As you know, I don’t speak the language. He didn’t ask for help. He just said, okay, we turn right just after the final checkpoint—
Then how do you account for what happened?
Ivan directed us to take a wrong turn.
A wrong turn. And all this time you were sitting in the back seat, doing nothing.
That’s right.
My brother was working for you. He trusted you. I don’t know anything about the man who was driving, but I do find it significant that you had them doing all the work while you sat in the back seat.
Put it any way you care to.
And now you’ll cash in. You’ll have your dramatic story.
Sure. I’m cashing in every time I call you.
Just what do you mean? Tell me exactly what you mean by that remark.
I mean that I’m trying to answer your questions as patiently as I can. By the way, Ivan was working with me, not for me.
You hired him as your interpreter.
I got the magazine to agree to pay him a fee, yes.
You persuaded him to go.
I invited him to go.

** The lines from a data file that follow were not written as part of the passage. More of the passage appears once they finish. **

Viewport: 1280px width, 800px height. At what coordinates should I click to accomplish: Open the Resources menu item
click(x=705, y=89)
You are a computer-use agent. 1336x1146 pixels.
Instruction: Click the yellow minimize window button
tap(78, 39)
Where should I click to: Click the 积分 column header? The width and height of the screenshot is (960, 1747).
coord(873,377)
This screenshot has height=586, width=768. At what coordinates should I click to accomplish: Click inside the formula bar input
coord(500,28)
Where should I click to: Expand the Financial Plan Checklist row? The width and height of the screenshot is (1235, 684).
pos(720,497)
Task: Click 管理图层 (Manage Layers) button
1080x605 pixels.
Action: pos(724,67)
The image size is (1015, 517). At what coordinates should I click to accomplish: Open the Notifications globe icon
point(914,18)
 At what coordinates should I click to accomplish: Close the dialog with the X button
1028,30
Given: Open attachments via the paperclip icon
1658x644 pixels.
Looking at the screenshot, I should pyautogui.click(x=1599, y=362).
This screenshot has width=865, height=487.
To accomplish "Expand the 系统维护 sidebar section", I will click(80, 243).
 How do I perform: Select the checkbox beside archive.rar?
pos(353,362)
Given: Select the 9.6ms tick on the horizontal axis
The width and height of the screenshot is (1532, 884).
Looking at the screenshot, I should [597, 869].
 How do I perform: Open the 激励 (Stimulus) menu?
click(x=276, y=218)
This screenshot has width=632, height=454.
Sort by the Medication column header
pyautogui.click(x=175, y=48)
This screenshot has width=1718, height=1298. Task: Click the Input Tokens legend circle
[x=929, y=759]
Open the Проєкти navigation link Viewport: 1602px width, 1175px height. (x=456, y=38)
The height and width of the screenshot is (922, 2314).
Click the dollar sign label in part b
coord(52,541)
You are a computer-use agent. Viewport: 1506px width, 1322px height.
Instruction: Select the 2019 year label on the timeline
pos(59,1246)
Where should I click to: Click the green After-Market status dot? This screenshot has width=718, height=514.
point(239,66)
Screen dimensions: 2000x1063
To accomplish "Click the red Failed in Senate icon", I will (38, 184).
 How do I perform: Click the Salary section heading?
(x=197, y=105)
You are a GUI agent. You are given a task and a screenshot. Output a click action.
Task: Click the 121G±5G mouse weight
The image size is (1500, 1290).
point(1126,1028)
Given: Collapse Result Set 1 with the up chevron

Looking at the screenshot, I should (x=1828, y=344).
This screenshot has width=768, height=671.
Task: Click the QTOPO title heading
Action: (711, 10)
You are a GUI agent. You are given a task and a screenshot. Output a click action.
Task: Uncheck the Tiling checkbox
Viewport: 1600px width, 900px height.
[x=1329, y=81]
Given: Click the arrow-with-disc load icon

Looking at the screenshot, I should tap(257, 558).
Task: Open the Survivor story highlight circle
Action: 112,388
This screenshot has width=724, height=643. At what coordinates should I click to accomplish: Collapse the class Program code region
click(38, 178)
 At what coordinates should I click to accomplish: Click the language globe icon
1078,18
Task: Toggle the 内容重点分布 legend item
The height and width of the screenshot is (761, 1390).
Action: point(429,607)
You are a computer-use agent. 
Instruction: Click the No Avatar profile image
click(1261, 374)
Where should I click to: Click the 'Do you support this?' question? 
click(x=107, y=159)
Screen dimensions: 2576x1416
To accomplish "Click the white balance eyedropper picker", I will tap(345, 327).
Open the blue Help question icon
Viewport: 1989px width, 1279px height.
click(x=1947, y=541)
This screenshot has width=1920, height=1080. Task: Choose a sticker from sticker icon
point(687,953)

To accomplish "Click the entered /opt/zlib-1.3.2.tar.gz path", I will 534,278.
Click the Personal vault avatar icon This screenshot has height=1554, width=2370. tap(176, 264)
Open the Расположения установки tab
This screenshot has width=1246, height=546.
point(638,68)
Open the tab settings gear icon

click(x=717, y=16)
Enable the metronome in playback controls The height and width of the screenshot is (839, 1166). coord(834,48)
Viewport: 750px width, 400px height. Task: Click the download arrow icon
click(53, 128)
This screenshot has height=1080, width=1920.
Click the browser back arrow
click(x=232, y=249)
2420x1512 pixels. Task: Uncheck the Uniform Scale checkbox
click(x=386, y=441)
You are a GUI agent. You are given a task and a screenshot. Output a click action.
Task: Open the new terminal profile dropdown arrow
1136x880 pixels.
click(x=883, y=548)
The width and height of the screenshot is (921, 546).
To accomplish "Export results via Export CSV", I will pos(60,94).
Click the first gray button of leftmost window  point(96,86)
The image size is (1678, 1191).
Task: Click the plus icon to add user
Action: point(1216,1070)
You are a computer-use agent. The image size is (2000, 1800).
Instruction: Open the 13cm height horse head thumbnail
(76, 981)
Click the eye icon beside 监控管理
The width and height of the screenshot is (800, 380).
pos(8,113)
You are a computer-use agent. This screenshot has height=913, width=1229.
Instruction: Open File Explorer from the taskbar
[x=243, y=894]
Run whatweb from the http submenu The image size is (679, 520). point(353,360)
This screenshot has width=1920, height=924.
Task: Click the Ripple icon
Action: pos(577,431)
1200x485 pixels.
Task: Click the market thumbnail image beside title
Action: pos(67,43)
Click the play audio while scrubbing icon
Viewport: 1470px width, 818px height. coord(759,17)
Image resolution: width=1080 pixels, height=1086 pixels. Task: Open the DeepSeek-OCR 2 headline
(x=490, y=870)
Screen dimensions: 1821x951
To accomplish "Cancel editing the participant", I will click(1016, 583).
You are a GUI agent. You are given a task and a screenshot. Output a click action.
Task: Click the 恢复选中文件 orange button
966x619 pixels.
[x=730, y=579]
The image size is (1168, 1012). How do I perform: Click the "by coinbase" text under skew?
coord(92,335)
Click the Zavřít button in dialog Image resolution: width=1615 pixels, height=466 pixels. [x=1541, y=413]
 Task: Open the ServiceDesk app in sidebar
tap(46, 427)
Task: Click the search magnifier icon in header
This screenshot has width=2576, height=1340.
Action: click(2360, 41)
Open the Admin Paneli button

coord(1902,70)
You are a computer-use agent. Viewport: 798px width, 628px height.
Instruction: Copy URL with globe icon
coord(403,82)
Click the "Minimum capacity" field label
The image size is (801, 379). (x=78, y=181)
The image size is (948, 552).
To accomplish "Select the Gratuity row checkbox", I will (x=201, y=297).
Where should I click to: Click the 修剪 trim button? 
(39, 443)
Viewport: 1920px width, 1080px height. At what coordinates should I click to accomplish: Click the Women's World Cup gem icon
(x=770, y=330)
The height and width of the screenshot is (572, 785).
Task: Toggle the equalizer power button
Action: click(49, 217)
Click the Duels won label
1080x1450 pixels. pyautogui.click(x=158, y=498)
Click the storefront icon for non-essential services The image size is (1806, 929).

He liked it over here.
You lured him to his death.
You know what, Jeanette?
You killed my brother. You’re just as responsible as the men who shot him. I want you to admit it.
I don’t see it that way.
So you’re a coward as well as a—
Jeanette, go to hell.
He hung up the phone.
Sweet trees were growing up through roofless stone ruins. His wife smiled at him wearily.
7
Now that he had come back to where it happened, he could not stop remembering Ivan’s sister, to whom he must have been a leader of unearthly power, since he could lure a man to his death for unstated reasons, conveying him, and Ted also, right into a sniper’s nest, like a prostitute who inveigles drunks into some lonely ambush of robbers, then flits away unharmed. The sister had definitely been the most plainspoken of all his judges. But the rest unanimously implied what she had asserted: he was more than he supposed himself to be. In the market, the old man selling cherries kissed a tomato and gave it to his wife. A man was selling pens made of shell casings; was he familiar? A man sat playing the accordion. And the American or survivor or whatever he was said to himself: If only I’d truly had such power! Well, I did, to my accusers at least. For once in my life I got to be a leader.